- Born: January 1965 (age 61)
- Education: University of East Anglia
- Occupations: Entrepreneur; Writer;
- Known for: Founder of Football365

= David Tabizel =

English entrepreneur and writer (born 1965)

David Tabizel (born January 1965) is an internet and media entrepreneur, who was the co-founder of a number of successful technology startups such as 365 Corporation (Football 365, Rugby 365 etc.), Demon Internet, Autonomy, Rage Software, Durlacher (now Panmure Gordon) and others.

He graduated from the University of East Anglia in 1986 in economics where he now sits on the advisory board and subsequently became a behavioral economist and analyst with a specialism in the economic application of existential psychology to predict trends in industries such as technology, finance and media.

He was also involved in the forming and founding of Metrodome Film in the UK and in Ginger Media's purchase of Virgin Radio in the late 1990s. He also purchased Laughing Stock, Europe's leading comedy record label in the mid-1990s, a company whose artists included Eddie Izzard, Bill Hicks, Peter Cook & Dudley Moore, Rowan Atkinson and Arnold Brown.

■ **GIVEN ENTRIES**
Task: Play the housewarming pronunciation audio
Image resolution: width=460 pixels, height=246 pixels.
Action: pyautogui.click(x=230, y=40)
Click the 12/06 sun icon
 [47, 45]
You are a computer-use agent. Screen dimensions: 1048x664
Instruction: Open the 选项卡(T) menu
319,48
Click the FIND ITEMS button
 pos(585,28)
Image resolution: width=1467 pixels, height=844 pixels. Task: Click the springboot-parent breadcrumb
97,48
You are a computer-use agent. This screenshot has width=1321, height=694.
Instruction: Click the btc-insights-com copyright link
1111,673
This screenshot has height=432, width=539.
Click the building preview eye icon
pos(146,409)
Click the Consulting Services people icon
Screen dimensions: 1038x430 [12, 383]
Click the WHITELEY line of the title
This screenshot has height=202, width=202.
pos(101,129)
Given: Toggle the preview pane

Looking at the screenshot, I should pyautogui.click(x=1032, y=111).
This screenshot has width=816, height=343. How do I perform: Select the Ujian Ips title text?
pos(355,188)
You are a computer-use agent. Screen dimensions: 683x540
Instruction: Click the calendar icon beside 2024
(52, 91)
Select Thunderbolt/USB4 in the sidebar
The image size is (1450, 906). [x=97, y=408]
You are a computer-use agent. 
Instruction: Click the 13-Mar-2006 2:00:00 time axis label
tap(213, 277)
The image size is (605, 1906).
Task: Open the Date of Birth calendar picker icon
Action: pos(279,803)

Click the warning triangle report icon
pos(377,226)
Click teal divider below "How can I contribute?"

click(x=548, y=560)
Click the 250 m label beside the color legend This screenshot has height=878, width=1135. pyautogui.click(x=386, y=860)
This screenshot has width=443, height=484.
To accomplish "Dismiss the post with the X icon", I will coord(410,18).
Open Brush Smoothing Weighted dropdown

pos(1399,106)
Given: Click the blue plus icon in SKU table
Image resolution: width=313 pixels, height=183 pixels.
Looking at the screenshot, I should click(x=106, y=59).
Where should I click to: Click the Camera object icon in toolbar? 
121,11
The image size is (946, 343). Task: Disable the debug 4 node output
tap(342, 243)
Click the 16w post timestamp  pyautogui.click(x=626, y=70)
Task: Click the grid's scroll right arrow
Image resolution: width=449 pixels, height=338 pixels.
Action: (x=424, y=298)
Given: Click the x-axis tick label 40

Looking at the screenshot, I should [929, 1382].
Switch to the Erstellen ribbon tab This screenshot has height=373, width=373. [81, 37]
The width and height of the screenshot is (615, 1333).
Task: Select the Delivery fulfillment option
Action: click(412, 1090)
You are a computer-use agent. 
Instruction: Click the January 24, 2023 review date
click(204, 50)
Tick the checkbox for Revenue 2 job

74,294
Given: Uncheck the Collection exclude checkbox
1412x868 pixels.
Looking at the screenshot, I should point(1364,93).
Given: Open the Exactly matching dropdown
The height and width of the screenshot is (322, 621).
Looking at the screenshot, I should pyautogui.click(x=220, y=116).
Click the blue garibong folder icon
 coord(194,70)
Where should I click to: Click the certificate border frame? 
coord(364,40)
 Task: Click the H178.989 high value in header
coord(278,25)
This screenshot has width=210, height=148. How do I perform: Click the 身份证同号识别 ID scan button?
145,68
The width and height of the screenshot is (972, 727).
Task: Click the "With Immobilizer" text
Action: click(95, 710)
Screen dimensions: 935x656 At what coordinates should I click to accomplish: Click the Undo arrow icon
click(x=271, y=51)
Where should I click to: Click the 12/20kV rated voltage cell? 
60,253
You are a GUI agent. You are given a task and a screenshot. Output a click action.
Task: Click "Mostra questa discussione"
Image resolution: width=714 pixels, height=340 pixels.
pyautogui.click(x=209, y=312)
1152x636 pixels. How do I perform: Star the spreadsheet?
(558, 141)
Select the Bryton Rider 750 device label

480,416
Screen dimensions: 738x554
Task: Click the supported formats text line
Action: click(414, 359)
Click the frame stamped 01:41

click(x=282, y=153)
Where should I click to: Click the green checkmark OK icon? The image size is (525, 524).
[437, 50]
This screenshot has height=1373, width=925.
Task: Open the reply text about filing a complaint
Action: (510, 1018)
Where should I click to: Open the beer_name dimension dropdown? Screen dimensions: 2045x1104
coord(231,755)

■ **WORK TO DO**
Reproduce the David Tabizel biography in full, word for word. The rows are separate material, unrelated to the text above.

■ **REPLY TO THE TASK**
- Born: January 1965 (age 61)
- Education: University of East Anglia
- Occupations: Entrepreneur; Writer;
- Known for: Founder of Football365

= David Tabizel =

English entrepreneur and writer (born 1965)

David Tabizel (born January 1965) is an internet and media entrepreneur, who was the co-founder of a number of successful technology startups such as 365 Corporation (Football 365, Rugby 365 etc.), Demon Internet, Autonomy, Rage Software, Durlacher (now Panmure Gordon) and others.

He graduated from the University of East Anglia in 1986 in economics where he now sits on the advisory board and subsequently became a behavioral economist and analyst with a specialism in the economic application of existential psychology to predict trends in industries such as technology, finance and media.

He was also involved in the forming and founding of Metrodome Film in the UK and in Ginger Media's purchase of Virgin Radio in the late 1990s. He also purchased Laughing Stock, Europe's leading comedy record label in the mid-1990s, a company whose artists included Eddie Izzard, Bill Hicks, Peter Cook & Dudley Moore, Rowan Atkinson and Arnold Brown.